Mumbai: The Tayal Group, the promoter of the erstwhile Bank of Rajasthan (BoR), has approached a group of 15 banks to recast a loan of around Rs 350 crore of its flagship firm KSL and Industries Ltd, after the textile company posted losses as a result of high raw material costs and slowing demand.
The Tayals, who have about Rs 700 crore (as per Friday’s share price) stuck in the form of frozen shares in ICICI Bank Ltd following the ICICI-BoR merger last year, is facing a financial crisis due to the poor performance of group firms primarily due to a slowdown in the Indian textile sector.
The case of the Tayals’ ICICI Bank shares, being considered by the Securities and Exchange Board of India (Sebi), hasn’t made much headway.
Pravin Kumar Tayal. HT
Though none of the group’s firms has defaulted yet, the group will be unable to service the loans if it fails to secure immediate funds or avail a loan-restructuring facility, according to senior officials of the group. They did not want to be identified citing the sensitivity of the matter.
According to these officials, the remaining group companies are also likely to approach banks for loan recasts to the tune of around Rs 2,700 crore. Major lenders to KSL are Bank of India and Andhra Bank.
“As of now, the group has begun discussions with a host of banks to restructure the loans of KSL and Industries Ltd. But given the poor cash flows and business losses, other group firms may also have to seek recast and this is likely in the next few weeks,” one of the officials said.

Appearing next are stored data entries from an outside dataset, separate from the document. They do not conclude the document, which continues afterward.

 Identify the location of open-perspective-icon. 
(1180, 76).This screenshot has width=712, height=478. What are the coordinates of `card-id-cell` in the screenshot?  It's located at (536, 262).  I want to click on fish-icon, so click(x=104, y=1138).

KSL has sought a 3-4% reduction in the interest rates and a moratorium of 12-18 months as part of the restructuring. A moratorium is a halt in repayment for a specific period.
None of the bankers Mint spoke to on Friday and Saturday were willing to comment for this story, saying the information wasn’t immediately available with them or that they couldn’t comment on individual clients.
The Rs 5,000 crore Tayal Group directly promotes Jaybharat Textile and Real Estate Ltd, Eskay K’n’IT (India) Ltd, KSL and Industries, Krishna Lifestyle Technologies Ltd, Asahi Fibres Ltd and Krishna Knitwear Technology Ltd.
According to the people cited above, the group has a total bank debt outstanding of around Rs 2,700 crore.
Analysts say the move to restructure loans of struggling textile firms rather than letting them turn bad is positive for banks.
“If they restructure, there is a possibility that they will get their money back on a possible revival in the sector,” said Hatim Broachwala, an analyst with brokerage Fortune Financials. According to Broachwala, textile continues to be a high-risk sector for banks.
A major chunk of the revenue of the Tayal Group comes from its textile business and the remaining from real estate.
In the face of a slowdown in the textile sector, many firms approached banks early this year to recast their loans. Banks have agreed in principle to restructure some of these loans on a case-by-case basis after assessing the cash flows of these companies, according to banking industry officials.
This, however, will not be a bailout as there is no infusion of cash and neither will banks take a haircut, or a reduced payment.
KSL made a loss of Rs 2.77 crore in the fiscal year ended March 2011, against a profit of Rs 5.27 crore in the previous year. Sales from income and operations, however, rose to Rs 1,759.08 crore from Rs 1,454.67 crore.
The Tayal group, headed by industrialist Pravin Kumar Tayal, hit the headlines last year following a Reserve Bank of India-driven merger of BoR and ICICI Bank. BoR shareholders received 25 ICICI Bank shares for every 118 shares they held.
Jaipur-based BoR, one of the oldest private sector banks in the country, was forced into the merger following a clampdown by Sebi and RBI for alleged irregularities last year. The merger, effective 13 August 2010, valued BoR at Rs 3,000 crore.
Accusing the promoters of alleged irregularities in share transactions, Sebi banned over 100 entities, including those owned and controlled by the Tayals, that received ICICI Bank shares, from trading in these stocks. Sebi’s order stated that the Tayals had indirect control of 100 different entities belonging to the Yadav Group and the Silvassa Group.
Sebi found that the Tayals had increased their stake in BoR, and many of the promoter entities had made fund transfers or share transfers through off-market deals to various other entities “in a deceptive and fraudulent manner with the active connivance of others”.
Also, the Tayal Group had falsely disclosed its shareholding in BoR as 28.61% at end-December 2009, while the promoters’ holding in the bank “had actually increased” and “stood at 55.01% as at quarter ending December 2009”, according to Sebi.
Post-merger, the Tayal Group entities would have received at least 9.7 million shares in their demat accounts. If the group was indeed holding a 55.01% stake in BoR, it would have received another 9.02 million ICICI Bank shares, which would have taken its total holding in ICICI to 18.32 million shares, valued at Rs 1,322.61 crore at Friday’s closing price of Rs 721.95.
According to the people quoted earlier, the Tayal Group was eager to get the shares unlocked to clear the debt.